The system of Mohist logic and its methodology (新原辩)

Start - End 
2018 - 2024 (ongoing)
Department of Languages and Cultures
Research Period 
Research Region 
Research Language 
Research Methodology 



The research project The System of Mohist Logic and Its Methodology engages with the work «Mozi» (《墨子》, mò zǐ), ascribed to the philosopher Mozi (墨子, trad. ca.470–391 BCE). The scholarship does not agree with the number of chapters of this work that represents the so-called “Mohist logic”, or, traditionally also called “Mohist dialectics” (墨辩, mò biàn). According to some scholars, the chapters “Cannon I” (经上, jīng shàng), “Canon II” (经下, jīng xià), “Inferences from Canon I” (经说上, jīngshuō shàng, or maybe jīngshuì shàng), “Inferences from Canon II” (经说下, jīngshuō xià, or maybe jīngshuì xià), “Mohist Prior Analytics” (大取, dà qǔ), and finally “Mohist Posterior Analytics” (小取, xiǎo qǔ) are the six chapters in which the actual Mohist logic is developed. They refer to these six chapters as the actual «Mojing» (《墨经》, mò jīng). According to other scholars, the actual «Mojing» only covers four chapters: “Cannon I”, “Canon II”, “Inferences from Canon I”, and “Inferences from Canon II”.

        Although the «Mozi» also contains chapters on fields such as natural sciences, ethics, psychology, economics, epistemology, politics, architecture, etc., its chapters on logic show to be more refined and more systematic than those in other pre-Qin texts solely dealing with logic, such as the works of the “School of Names” (名家, míngjiā ). The «Mojing» thus is the most systematic work on logic of pre-Qin China.
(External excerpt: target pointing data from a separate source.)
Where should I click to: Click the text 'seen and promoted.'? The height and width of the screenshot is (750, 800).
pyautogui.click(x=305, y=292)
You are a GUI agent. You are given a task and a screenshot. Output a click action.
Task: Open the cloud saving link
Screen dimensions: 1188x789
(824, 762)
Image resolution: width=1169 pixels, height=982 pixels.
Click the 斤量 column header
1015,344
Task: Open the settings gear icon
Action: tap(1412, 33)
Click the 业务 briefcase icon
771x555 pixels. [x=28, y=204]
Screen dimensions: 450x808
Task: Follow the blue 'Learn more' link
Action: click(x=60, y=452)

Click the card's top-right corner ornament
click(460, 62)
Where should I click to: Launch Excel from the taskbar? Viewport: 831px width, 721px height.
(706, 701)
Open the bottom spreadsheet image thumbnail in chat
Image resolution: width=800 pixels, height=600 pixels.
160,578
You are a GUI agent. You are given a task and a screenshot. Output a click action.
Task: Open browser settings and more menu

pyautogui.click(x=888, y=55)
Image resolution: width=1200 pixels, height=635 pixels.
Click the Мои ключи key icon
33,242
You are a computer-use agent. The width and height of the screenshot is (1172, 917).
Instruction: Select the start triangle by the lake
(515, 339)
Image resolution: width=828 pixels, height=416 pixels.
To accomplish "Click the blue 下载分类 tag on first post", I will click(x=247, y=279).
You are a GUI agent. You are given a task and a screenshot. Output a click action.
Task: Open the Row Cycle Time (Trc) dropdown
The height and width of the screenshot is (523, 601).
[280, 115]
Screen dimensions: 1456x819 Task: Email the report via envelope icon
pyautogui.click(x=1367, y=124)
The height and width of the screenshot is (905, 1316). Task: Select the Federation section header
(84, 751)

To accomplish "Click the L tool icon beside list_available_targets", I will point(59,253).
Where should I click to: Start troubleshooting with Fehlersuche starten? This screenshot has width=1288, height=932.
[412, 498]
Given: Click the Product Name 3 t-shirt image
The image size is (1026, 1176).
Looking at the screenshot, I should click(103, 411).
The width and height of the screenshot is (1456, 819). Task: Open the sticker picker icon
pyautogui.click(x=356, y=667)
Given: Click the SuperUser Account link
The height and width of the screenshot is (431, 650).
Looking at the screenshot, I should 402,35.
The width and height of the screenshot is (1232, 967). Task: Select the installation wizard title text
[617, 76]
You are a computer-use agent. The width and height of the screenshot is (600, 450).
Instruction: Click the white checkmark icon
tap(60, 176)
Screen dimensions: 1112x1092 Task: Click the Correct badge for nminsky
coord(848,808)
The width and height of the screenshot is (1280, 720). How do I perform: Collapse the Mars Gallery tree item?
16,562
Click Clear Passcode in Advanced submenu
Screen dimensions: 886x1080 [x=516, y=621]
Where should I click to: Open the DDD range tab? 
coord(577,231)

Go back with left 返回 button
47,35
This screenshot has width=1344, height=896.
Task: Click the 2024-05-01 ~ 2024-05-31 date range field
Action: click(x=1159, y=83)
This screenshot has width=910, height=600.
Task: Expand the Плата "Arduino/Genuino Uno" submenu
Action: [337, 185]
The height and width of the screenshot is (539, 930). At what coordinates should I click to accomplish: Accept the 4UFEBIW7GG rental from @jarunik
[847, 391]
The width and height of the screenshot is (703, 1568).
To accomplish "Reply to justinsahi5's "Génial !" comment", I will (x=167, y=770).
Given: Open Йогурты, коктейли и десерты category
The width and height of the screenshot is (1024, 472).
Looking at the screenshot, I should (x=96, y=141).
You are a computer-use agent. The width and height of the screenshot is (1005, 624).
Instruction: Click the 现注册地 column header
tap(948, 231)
        The reason why the term “Mohist logic”, not “logic in Mohism”, is used for 墨家逻辑 (mòjiā luójí) is related to the discussion whether or not there is something as Chinese logic, rather than logic in China. This issue touches on the question whether there is a traditional Chinese logical system which differs from ancient Greek logic or not.

        In this research, the Mohist logic will be analyzed by means of the Questions-and-Answers (Answer-focused) format that prevails in Confucian, Daoist, Mohist, and other Chinese philosophical texts of the pre-Qin period. More precisely, and peculiar to the «Mojing», is that the logical argumentation within this Question-and-Answers format is built around the integrated use of the following four components: 名 (míng), 辞 (), 说 (shuō, or maybe shuì), and 辩 (biàn). 名 is the first logical component, which is the most fundamental level in Mohist logic, and is related to the concepts 谓 (wèi) and 实 (shí). 谓 is the abstract logical concept through which the equally abstract logical concept 名 can refer to a concrete object 实, and vice versa; 辞 is the second logical component, which is the second level superior to 名, and is related to the concepts 指 (zhǐ) and 意 (). 指 is the abstract logical concept through which the equally abstract logical concept 辞 can express 意 as the goal, and vice versa; 说 is the third logical component, which is the highest level superior to 辞, and is related to the concepts 推 (tuī) and 故 (). 推 is the abstract logical concept through which the equally abstract logical concept 说 can infer 故 as the conclusion, and vice versa. These three –– 名, 辞, and 说 –– are collectively referred to as 辩, i.e. the 辩 which, as a proper noun, refers to “Mohist dialectics”: the biàn/biàn-ology of Mohism.

        In addition, a comprehensive, rigorous textual criticism and analysis of the texts of Mohist logic as an important appendix is also needed in this research.